Reflections on a Brain-Melting Masterpiece

In May 1940—30 years before his conversation with National Review founder William F. Buckley—the Argentine writer Jorge Luis Borges published Tlön, Uqbar, Orbis Tertius, the closest thing to a perfect narrative I have ever read.
The story is a brain-melting account of the disintegration of ordinary reality after contact with a fictional world called Tlön. Revisiting the tale recently brought me back to my first year of college and my simultaneous encounter with American identity politics and Columbia University’s great books core curriculum—an encounter which continues to shape my life to this day.
Most of the events narrated in Tlön, Uqbar, Orbis Tertius take place between 1935 and 1940, with a postscript added seven years later, in 1947. By then Borges—who wrote himself into the fictional story—has learned that Orbis Tertius was a secret society of intellectuals, founded in the 17th century, with the goal of producing a full description of an invented country called Uqbar. That description included references to its literature, much of which concerned the mythical world of Tlön. Two hundred years later, an American millionaire revived the project and expanded its scope to an entire description of the world of Tlön. The new effort resulted in a 40-volume Encyclopedia of Tlön, the 11th volume of which had come to Borges’ possession accidentally in the early months of 1938.

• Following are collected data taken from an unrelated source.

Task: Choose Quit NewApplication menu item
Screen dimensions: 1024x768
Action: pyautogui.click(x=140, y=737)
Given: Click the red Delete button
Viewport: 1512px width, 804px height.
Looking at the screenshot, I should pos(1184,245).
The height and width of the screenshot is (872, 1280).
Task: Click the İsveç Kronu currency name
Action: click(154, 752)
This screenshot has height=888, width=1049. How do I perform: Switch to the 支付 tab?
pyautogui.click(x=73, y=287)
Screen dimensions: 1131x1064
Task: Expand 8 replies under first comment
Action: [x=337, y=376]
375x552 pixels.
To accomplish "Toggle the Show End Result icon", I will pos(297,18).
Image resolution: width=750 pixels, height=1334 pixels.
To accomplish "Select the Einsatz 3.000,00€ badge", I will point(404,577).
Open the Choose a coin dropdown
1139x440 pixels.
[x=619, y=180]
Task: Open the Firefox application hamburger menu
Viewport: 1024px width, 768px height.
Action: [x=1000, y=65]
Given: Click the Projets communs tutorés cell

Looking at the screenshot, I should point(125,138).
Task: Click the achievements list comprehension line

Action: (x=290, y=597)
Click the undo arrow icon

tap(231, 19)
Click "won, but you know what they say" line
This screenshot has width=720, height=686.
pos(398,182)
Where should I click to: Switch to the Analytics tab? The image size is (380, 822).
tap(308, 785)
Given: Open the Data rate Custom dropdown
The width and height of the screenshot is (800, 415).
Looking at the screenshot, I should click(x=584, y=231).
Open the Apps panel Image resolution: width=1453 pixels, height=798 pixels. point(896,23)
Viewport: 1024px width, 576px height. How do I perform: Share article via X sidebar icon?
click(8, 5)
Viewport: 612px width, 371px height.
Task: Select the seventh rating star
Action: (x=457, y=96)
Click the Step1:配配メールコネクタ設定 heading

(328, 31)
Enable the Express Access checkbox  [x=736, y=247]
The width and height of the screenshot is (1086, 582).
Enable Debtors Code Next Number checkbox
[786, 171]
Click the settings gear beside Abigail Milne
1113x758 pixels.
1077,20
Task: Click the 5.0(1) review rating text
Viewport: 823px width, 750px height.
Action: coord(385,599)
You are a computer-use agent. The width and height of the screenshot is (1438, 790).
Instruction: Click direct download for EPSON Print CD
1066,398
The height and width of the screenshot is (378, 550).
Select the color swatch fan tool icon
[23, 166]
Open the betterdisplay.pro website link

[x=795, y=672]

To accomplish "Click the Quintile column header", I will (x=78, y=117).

The people of Tlön deny the reality of the material world and the existence of permanent states. For them, there are only events—actions, movements, and processes—which exist only inasmuch as they are observed, with no independent or substantive being of their own. The root language of Tlön therefore has no nouns, only verbs. For example, no word corresponds to the moon; there is only the verb to enmoon or to moonate. For Tlönians, there is no reality underpinning what we see, hear, smell, touch, taste, or even think. There is no there there.